Вокруг не было ни души. Никого.
Место было совершенно пустынным. Одни только камни.
Она бросила быстрый взгляд на своего спутника. У него было очень суровое лицо. Дикие, кошачьи черты, безжалостные глаза… Почему она раньше этого не замечала? Это убийца. Как могла она поверить, что хасанит, так прекрасно говорящий по-английски, случайно оказался с ней рядом на террасе кафе?
Она попыталась взять себя в руки и справиться с нахлынувшей паникой, но ее голову уже наполняли бессвязным шумом обрывки лихорадочных мыслей.
Руссо продолжал приводить довод за доводом. Малышка, похоже, слушает. Может, ему удастся ее убедить.
Она выдавила из себя:
— Вы так думаете?
Она услышала свой голос из далекого-далекого прошлого: это был ее детский голос…
До такси сто метров… Водитель отошел подальше и сидит к ним спиной… Если ей немного повезет… Главное, не вызвать у него подозрений…
— Может, вы и правы, не знаю… Мне нужно спокойно надо всем этим подумать…
Руссо решил, что все-таки добился результата.
— Лично я думаю, что вам следовало бы остаться в Хаддане еще на несколько дней и помочь полиции раскрыть это преступление. Что даст мне возможность, я надеюсь, увидеться с вами снова… Должен также сказать, что я достаточно прожил в Соединенных Штатах, чтобы знать, насколько они могут быть циничными и жестокими там у себя… Там могут подумать, что вы стремитесь сделать себе рекламу и…

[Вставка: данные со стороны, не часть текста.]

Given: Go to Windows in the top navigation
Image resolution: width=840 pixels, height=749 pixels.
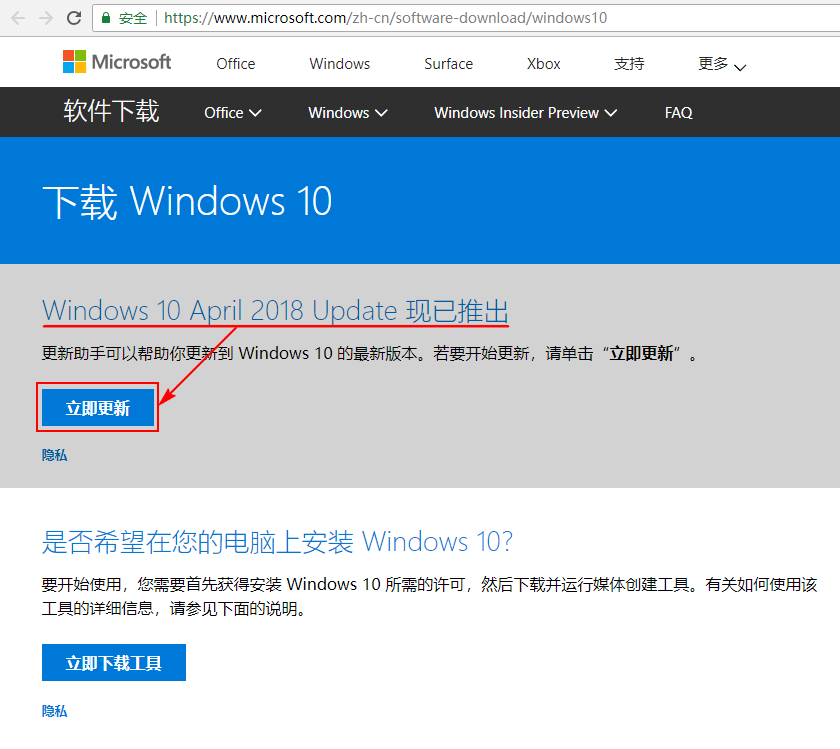Looking at the screenshot, I should click(x=339, y=64).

Она развернулась и побежала к такси.
Руссо остался стоять с разинутым ртом.
— Мисс Хедрикс!
Она прыгала с камня на камень, как газель, и когда он вышел из оцепенения и помчался следом, было уже слишком поздно. Она сидела за рулем.
—
Такси рванулось с места, и все, что он смог сделать, пока ошалевший шофер, размахивая руками, с криками несся за машиной в облаке пыли, это остановиться, сорвать травинку и, смеясь, зажать ее между зубами: он был из тех, кто умеет находить повод для смеха в самых отчаянных ситуациях.